CMDIfication process for textbook resources
by Francesca Fallucchi, Ernesto William De Luca
Abstract: Interoperability between heterogeneous resources and services is the key to a correctly functioning digital infrastructure which can provide shared resources in one place. We analyse the establishment of a common infrastructure standard covering metadata, content, and inferred knowledge to allow collaborative work between researchers in the humanities. In this article, we discuss how to provide a CMDI (Component MetaData Infrastructure) profile for textbooks, in order to integrate it into the Common Language Resources and Technology Infrastructure (CLARIN) and thus to make the data available in an open way and according to the FAIR principles. Textbooks are an ideal source of material from which to investigate world views, constructed universes of meaning, and values in relation to social cohesion and the political rationales by which societies seek to legitimate themselves. Furthermore, in this work, we present a digital infrastructure of our textbook-related services and data, which are available and openly accessible for researchers worldwide. The challenge in this paper is mapping different metadata formats for libraries and language resources into a CMDI profile in order to integrate these resources into the CLARIN infrastructure. The integration makes our data more compatible, visible and open for other communities, thus facilitating resource discovery by expanding the amount of searchable metadata. We focus on the CMDIfication process, which fulfils the needs of our related projects. We describe a process of building resources using CMDI description from Text Encoding Initiative (TEI), Metadata Encoding and Transmission Standard (METS) and Dublin Core (DC) metadata, testing it on the textbook resources of the Georg Eckert Institute.
Keywords: component metadata infrastructure; virtual language observatory; CLARIN; textbook; metadata for language resources; digital humanities.
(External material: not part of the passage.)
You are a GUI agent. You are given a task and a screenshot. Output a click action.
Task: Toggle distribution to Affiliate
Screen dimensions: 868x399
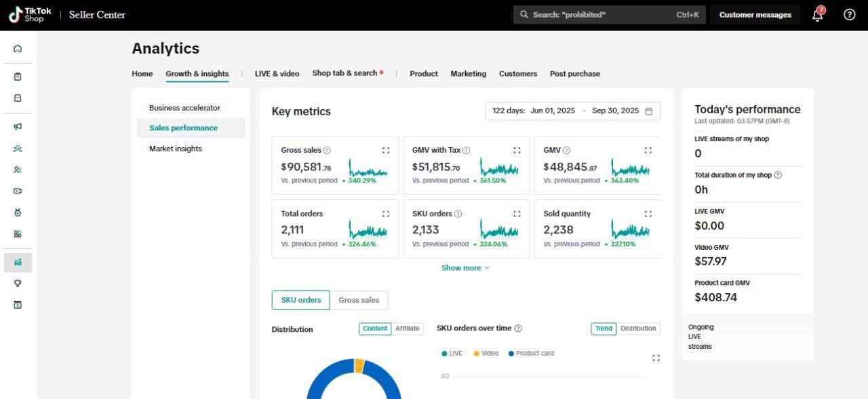[x=408, y=328]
From the web of bibliographic data to the web of bibliographic meaning: structuring, interlinking and validating ontologies on the semantic web
by Helena Simões Patrício, Maria Inês Cordeiro, Pedro Nogueira Ramos
Abstract: Bibliographic datasets have revealed good levels of technical interoperability observing the principles and good practices of linked data. However, they have a low level of quality from the semantic point of view, owing to many factors: lack of a common conceptual framework for a diversity of standards often used together, reduced number of links between the ontologies underlying datasets, proliferation of heterogeneous vocabularies, underuse of semantic mechanisms in data structures, 'ontology hijacking' (Feeney et al., 2018), and point-to-point mappings, as well as limitations of semantic web languages for the requirements of bibliographic data interoperability. After reviewing such issues, a research direction is proposed to overcome the misalignments found by means of a reference model and a superontology, using SHACL (Shapes Constraint Language) to solve current limitations of RDF languages.
Keywords: linked open data; bibliographic data; semantic web; SHACL; LOD validation; ontologies; reference model; bibliographic standards.